Beyond Chemical Language: A Multimodal Approach to Enhance Molecular Property Prediction.
arXiv:2306.14919.
Seven IBM researchers posted in Rio de Janeiro, Brazil and San Jose, USA including Dmitry Zubarev first describe current approaches as this broad field of biomolecule parsings actively shifts to deep machine learning methods. See also Artificial Intelligence-aided Protein Engineering from Topological Data Analysis to Deep Protein Language Models at 2307.14587 for another instance. A number of technique proposals are then advanced going forward. Altogether such novel literacies add more evidence for an affine genetic and protein equivalence. Protein engineering is an emerging field in biotechnology that has the potential to revolutionize various areas, such as antibody design, drug discovery, food security, ecology, and more. However, the mutational space involved is too vast to be handled through experimental means alone. Leveraging accumulative protein databases, machine learning (ML) models, particularly those based on natural language processing (NLP), have considerably expedited protein engineering. Moreover, advances in topological data analysis (TDA) and artificial intelligence-based protein structure prediction, such as AlphaFold2, have made more powerful structure-based ML-assisted protein engineering strategies possible.
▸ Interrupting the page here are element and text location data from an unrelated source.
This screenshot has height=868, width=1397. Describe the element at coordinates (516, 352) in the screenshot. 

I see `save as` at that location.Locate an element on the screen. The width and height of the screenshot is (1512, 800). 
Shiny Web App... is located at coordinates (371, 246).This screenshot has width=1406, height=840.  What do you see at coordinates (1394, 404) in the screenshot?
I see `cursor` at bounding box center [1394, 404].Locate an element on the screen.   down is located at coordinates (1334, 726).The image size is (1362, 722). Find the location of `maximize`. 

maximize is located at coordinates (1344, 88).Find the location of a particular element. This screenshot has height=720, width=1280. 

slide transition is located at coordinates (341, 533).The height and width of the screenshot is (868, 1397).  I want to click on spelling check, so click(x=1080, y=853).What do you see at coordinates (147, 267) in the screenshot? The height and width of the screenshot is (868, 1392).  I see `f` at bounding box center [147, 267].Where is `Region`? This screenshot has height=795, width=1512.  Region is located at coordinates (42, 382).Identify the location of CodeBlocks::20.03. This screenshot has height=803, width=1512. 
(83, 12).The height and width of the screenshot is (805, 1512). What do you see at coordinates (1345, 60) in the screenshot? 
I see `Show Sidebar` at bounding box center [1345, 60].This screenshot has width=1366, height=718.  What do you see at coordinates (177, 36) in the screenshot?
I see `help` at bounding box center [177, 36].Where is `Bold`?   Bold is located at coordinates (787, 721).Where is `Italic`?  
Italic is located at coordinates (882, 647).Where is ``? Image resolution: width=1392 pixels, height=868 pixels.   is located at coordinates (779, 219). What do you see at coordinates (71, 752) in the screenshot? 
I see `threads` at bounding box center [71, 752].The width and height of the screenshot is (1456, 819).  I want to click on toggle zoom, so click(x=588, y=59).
This review aims to offer a comprehensive, systematic, and indispensable set of methodological components, including TDA and NLP, for protein engineering and to facilitate their future development. (Excerpt) Sondka, Zbyslaw, et al.. COSMIC: a curated database of somatic variants and clinical data for cancer.. Nucleic Acids Research. 52/D1, 2024. Wellcome Sanger Institute geneticists describe the latest four year version of their extensive, actively used informational resource for treating this malady.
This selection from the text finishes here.